* [Selected extract]:
^^^^

Village no more

Does the queer community still need its own 'hood?


As Toronto prepares to host WorldPride in 2014, Xtra takes a closer look at what makes a gay village. In the fourth of a five-part series, Matthew Hays asks if we still need designated gay neighbourhoods.

It was a moment that left me a bit taken aback. During a break from a journalism class I teach at Concordia University in Montreal, I was talking with one of my students. This young fellow is bright, handsome, ambitious, proudly queer and sexually active. “Do you live in the Village?” I queried, basically making small talk.

But this student stopped upon hearing the question and looked at me as if I had three heads. “Why would I want to live there?”

^^^^

* [Task goal]:
Reproduce the passage of the article on gay villages that runs from "Does the queer" up to and including "designated gay neighbourhoods.".

Items listed in a dataset
^^^^

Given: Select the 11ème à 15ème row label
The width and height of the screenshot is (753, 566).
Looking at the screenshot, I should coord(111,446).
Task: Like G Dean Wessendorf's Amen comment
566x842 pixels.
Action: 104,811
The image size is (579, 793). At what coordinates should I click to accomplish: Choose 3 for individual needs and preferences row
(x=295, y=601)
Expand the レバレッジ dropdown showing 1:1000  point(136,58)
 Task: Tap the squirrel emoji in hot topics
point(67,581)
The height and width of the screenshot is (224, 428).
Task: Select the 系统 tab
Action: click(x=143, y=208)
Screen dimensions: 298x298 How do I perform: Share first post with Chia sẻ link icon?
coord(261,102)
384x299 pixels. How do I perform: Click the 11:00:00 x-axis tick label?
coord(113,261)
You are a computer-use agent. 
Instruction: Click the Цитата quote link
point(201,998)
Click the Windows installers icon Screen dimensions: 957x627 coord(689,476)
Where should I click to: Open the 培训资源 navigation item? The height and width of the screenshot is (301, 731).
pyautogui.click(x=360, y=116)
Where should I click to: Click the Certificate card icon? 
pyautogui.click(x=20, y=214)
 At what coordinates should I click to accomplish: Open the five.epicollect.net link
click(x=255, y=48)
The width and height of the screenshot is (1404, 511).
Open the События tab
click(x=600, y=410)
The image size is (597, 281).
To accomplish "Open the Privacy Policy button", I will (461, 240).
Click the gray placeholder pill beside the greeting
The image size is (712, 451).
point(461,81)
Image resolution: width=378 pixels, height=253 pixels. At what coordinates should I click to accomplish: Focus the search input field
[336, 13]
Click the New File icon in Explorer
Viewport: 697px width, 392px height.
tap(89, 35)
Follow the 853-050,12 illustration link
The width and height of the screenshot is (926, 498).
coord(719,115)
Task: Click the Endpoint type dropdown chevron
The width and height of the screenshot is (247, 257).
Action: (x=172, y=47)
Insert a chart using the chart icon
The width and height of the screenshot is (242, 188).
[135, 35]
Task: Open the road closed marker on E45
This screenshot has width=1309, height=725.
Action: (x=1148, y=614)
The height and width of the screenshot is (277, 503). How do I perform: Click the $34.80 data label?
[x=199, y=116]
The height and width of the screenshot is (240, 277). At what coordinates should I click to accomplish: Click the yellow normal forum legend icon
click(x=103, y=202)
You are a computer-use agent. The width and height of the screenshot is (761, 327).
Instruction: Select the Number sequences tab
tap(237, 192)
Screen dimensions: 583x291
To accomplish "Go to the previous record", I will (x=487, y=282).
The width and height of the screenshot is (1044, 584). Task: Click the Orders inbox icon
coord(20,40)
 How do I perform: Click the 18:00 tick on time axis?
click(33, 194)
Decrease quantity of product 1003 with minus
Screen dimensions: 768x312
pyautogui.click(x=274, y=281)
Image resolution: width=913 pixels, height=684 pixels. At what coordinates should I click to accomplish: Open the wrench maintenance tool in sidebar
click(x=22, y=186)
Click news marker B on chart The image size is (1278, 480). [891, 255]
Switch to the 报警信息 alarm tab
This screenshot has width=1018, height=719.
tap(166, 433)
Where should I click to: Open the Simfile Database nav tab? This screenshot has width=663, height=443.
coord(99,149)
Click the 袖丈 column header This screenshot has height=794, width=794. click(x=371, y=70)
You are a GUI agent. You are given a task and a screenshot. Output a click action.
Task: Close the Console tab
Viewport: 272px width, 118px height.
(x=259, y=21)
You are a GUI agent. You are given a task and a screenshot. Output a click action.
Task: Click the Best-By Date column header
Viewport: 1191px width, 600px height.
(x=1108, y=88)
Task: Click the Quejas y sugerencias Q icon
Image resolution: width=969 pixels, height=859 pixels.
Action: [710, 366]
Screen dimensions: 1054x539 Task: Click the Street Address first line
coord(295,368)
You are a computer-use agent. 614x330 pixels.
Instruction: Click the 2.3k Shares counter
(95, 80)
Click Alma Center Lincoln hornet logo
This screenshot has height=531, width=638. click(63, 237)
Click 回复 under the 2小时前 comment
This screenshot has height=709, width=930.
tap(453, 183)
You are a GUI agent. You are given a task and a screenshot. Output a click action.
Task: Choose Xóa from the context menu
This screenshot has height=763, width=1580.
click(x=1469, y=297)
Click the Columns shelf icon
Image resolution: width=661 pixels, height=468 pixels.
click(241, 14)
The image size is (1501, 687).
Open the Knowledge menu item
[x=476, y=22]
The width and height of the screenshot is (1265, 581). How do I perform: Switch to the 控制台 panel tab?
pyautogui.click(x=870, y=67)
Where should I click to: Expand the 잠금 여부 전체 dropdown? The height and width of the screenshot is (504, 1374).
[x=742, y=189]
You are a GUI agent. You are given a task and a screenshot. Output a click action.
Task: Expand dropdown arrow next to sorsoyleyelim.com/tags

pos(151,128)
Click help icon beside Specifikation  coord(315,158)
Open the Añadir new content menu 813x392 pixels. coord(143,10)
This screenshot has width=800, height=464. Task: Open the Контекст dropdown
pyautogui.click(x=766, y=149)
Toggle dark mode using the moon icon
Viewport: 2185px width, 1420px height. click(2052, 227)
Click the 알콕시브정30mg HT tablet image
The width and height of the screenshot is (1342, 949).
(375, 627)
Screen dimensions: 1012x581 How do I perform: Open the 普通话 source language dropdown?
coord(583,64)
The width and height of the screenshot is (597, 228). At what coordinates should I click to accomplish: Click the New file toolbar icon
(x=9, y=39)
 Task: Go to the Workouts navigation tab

^^^^

* [Answer to the task]:
Does the queer community still need its own 'hood?


As Toronto prepares to host WorldPride in 2014, Xtra takes a closer look at what makes a gay village. In the fourth of a five-part series, Matthew Hays asks if we still need designated gay neighbourhoods.